Instructions for the task.
Reproduce verbatim the lines of the records starting at the line containing "You are a GUI" and ending at the line containing "coordinates (488, 149).", both included.

Input data.
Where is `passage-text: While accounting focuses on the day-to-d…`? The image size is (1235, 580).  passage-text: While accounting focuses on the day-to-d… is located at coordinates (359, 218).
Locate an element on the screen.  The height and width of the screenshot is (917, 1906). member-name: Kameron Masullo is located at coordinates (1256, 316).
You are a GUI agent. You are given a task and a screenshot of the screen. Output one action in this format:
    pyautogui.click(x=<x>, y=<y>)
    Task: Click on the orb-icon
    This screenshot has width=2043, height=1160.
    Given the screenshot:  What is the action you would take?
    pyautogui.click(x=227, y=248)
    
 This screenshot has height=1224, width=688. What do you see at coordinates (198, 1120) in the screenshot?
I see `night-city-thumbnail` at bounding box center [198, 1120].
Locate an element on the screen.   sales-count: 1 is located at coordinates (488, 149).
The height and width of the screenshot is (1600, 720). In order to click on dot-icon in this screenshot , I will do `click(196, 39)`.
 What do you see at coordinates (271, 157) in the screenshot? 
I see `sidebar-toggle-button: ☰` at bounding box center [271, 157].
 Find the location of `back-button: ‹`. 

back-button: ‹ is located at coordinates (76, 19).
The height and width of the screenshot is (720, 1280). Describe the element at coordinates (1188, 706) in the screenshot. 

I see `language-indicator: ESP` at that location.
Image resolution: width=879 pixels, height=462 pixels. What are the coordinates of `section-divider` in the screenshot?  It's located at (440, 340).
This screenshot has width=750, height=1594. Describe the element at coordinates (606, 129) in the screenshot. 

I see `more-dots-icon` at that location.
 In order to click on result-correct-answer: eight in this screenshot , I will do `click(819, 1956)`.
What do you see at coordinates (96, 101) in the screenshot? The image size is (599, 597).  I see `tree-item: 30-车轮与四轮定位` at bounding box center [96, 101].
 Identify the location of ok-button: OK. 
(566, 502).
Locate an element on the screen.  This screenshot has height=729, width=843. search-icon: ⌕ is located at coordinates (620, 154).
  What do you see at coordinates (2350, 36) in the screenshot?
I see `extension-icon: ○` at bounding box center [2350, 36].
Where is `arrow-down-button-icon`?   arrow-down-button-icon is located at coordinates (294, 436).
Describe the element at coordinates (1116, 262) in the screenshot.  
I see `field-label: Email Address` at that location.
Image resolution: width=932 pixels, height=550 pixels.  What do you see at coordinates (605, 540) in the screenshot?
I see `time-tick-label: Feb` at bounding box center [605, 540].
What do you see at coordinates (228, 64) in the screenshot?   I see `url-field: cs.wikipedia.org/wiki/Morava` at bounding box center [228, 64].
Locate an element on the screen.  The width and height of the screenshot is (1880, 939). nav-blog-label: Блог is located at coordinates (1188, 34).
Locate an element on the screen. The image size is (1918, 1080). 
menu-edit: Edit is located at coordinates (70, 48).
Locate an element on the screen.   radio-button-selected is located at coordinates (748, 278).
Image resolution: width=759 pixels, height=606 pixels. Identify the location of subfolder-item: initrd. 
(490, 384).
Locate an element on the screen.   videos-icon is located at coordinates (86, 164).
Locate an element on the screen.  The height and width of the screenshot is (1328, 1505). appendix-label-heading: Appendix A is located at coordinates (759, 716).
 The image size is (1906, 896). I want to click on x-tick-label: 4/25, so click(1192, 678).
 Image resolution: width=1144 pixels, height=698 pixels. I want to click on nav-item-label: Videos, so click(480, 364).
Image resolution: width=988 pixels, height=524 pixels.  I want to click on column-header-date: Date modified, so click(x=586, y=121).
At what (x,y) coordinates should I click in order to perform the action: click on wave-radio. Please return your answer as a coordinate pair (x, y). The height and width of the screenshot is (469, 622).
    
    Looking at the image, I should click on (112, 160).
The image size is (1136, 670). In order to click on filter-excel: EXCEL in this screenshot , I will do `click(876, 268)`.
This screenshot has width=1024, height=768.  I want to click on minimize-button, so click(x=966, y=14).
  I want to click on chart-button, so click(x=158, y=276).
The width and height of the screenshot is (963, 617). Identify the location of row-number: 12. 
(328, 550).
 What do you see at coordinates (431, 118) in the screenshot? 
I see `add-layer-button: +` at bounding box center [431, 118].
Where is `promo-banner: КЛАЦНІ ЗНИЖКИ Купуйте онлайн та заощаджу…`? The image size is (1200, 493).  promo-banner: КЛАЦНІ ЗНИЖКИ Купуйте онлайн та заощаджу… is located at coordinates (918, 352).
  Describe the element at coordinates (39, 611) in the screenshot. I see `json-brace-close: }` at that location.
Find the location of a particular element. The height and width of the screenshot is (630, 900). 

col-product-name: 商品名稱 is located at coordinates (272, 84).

Exercise response.
You are a GUI agent. You are given a task and a screenshot of the screen. Output one action in this format:
    pyautogui.click(x=<x>, y=<y>)
    Task: Click on the orb-icon
    This screenshot has width=2043, height=1160.
    Given the screenshot:  What is the action you would take?
    pyautogui.click(x=227, y=248)
    
 This screenshot has height=1224, width=688. What do you see at coordinates (198, 1120) in the screenshot?
I see `night-city-thumbnail` at bounding box center [198, 1120].
Locate an element on the screen.   sales-count: 1 is located at coordinates (488, 149).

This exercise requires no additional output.